Giving children in Nepal who are zinc-deficient zinc supplementation makes to significant difference to their overall mortality. Toddlers aged 12-35 months receive a very slight, non-statistically significant benefit, according to an article in The Lancet, this week’s issue.

Malnutrition, including micronutrient deficiency, is the largest risk factor for child mortality in poor and middle income nations, according to the WHO Global Burden of disease project. The most common micronutrient deficiency for under 5s in developing countries is zinc deficiency.

Professor James Tielsch, Johns Hopkins Bloomberg School of Public Health, Baltimore, MD, USA and team carried out a study involving more than 40,000 children in Nepal, aged 1-35 months. Half the children were given zinc supplementation, 10mg per day, while the rest received a placebo. They were all followed up for at least twelve months. The trial studied mortality as the primary outcome. The researchers also monitored for diarrhea and acute respiratory infections, both linked to zinc deficiency.

The researchers report that they found no significant differences between the mortality rates within the placebo group and the zinc supplement group, including babies under 12 months of age from either group. A 20% lower mortality rate for those over 12 months in the zinc supplement group, compared to the placebo group, is not statistically significant, say the researchers. The incidence and duration of diarrhea, persistent diarrhea, dysentery, and acute lower respiratory functions was the same in the two groups.

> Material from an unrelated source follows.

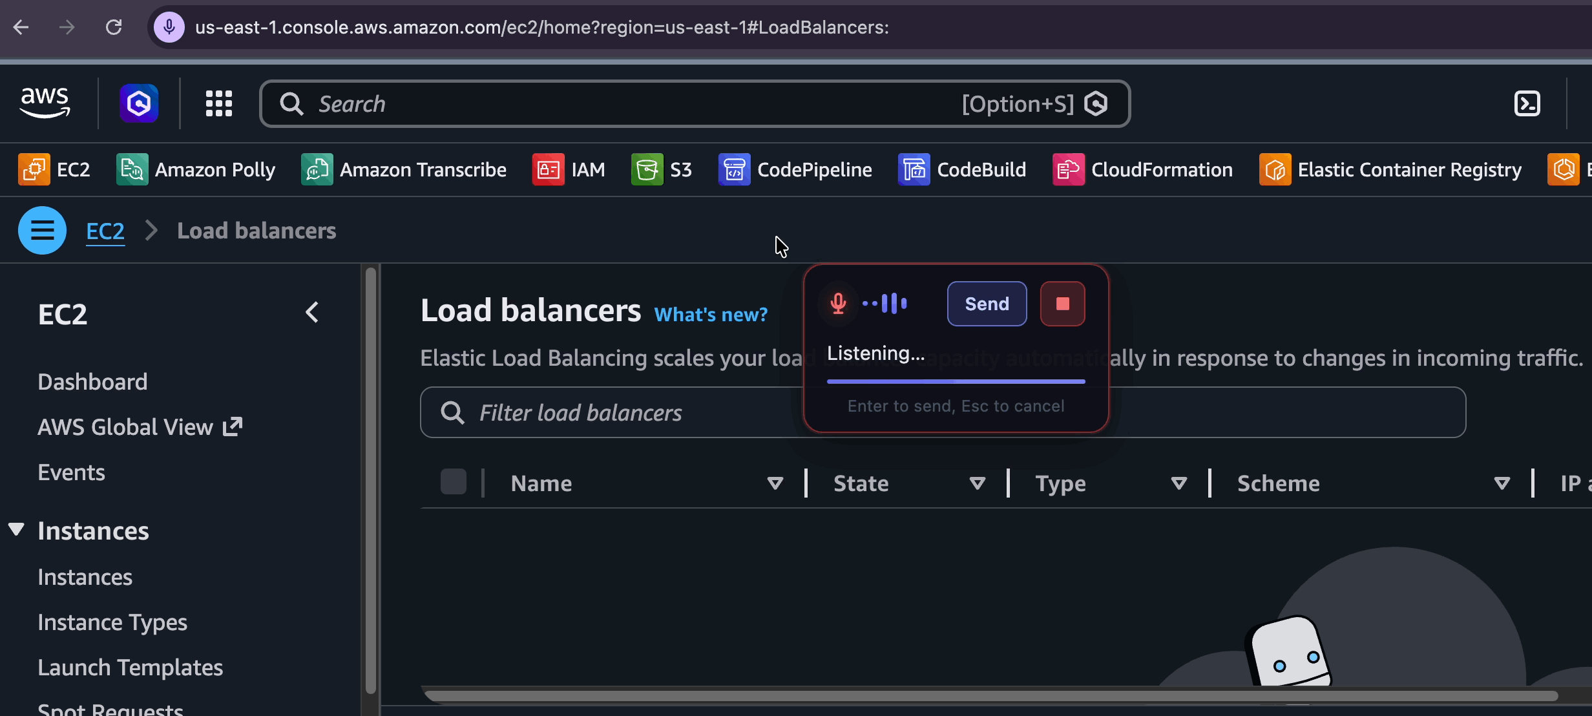Open the "What's new?" link
This screenshot has height=716, width=1592.
click(x=711, y=315)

The authors do, however, add that children with specific histories of malnutrition or morbidity could benefit from zinc supplementation. If they look at this study, and other previous studies, there are indications the zinc supplementation protect children over one year of age to some extent.

“However, whether improvements in population zinc status via universal routine supplementation are feasible remains to be shown. Further research on the optimum dose for reduction in morbid outcomes in various settings is needed before large-scale implementation of universal supplementation programs is justified,” they conclude.

“Zinc supplementation seems to have the potential to be an important intervention for the reduction of child mortality in low-income countries…additional evidence is needed if we want to clarify the real size of the effect, especially in regions without malaria, and to decide whether to supplement all children or those at high-risk only,” Dr Marzia Lazzerini, Institute of Child Health, IRCCS Burlo Garofolo, Trieste, Italy writes in an accompanying Comment.